**FRAGMENTO DEL TEXTO:**
<<<<

El expresidente de Brasil, Jair Bolsonaro, atraviesa un momento crítico en su salud
Internado en la unidad de cuidados intensivos del Hospital DF Star en Brasilia, el exmandatario de 70 años ha presentado complicaciones severas en su función renal, agravando el cuadro de bronconeumonía bacteriana bilateral que motivó su traslado de urgencia desde la prisión donde cumple su condena.
Un cuadro clínico en constante deterioro
Según información que fue extraída del medio Ámbito, el equipo médico a cargo informó que, si bien el paciente se mantiene clínicamente estable, el empeoramiento de su función renal y la elevación de sus marcadores inflamatorios han encendido las alarmas. Bolsonaro, quien cumple una pena de 27 años por intento de golpe de Estado, fue hospitalizado originalmente por cuadros de fiebre alta, vómitos, dificultades respiratorias y escalofríos.
El tratamiento actual consiste en un estricto protocolo de antibióticos por vía intravenosa, hidratación asistida y medidas preventivas contra la trombosis. Los doctores Claudio Birolini y Leandro Echenique, responsables del parte médico, confirmaron que no se prevé su alta de terapia intensiva en el corto plazo, dada la fragilidad de su condición y la complejidad de la bronconeumonía por aspiración que padece.

>>>>

**EXTRACTO DE DATOS:**
<<<<

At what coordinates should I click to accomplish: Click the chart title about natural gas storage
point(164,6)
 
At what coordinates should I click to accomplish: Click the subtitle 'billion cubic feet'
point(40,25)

>>>>

**LISTA DE ACTIVIDADES:**
- 1) En el texto sobre la salud de Bolsonaro, ¿qué pena cumple el expresidente y por qué delito?
- 2) Retoma el texto sobre la salud de Bolsonaro y continúalo a partir de su última oración.

**RESPUESTAS:**
- 1) Cumple una pena de 27 años por intento de golpe de Estado.

- 2)
Antecedentes y contexto político
Este episodio suma un nuevo capítulo a la extensa lista de problemas de salud del exlíder brasileño, quien arrastra secuelas desde el apuñalamiento sufrido durante su campaña presidencial en 2018. Mientras su situación médica ocupa el centro de la atención, en el ámbito político, su familia y seguidores aguardan novedades, con la expectativa puesta en la posible candidatura presidencial de su hijo, el senador Flavio Bolsonaro, para competir en los comicios de finales de este año contra el actual presidente, Lula da Silva. La evolución de Bolsonaro continúa siendo monitoreada de cerca, manteniendo en suspenso tanto a sus allegados como al complejo escenario político brasileño.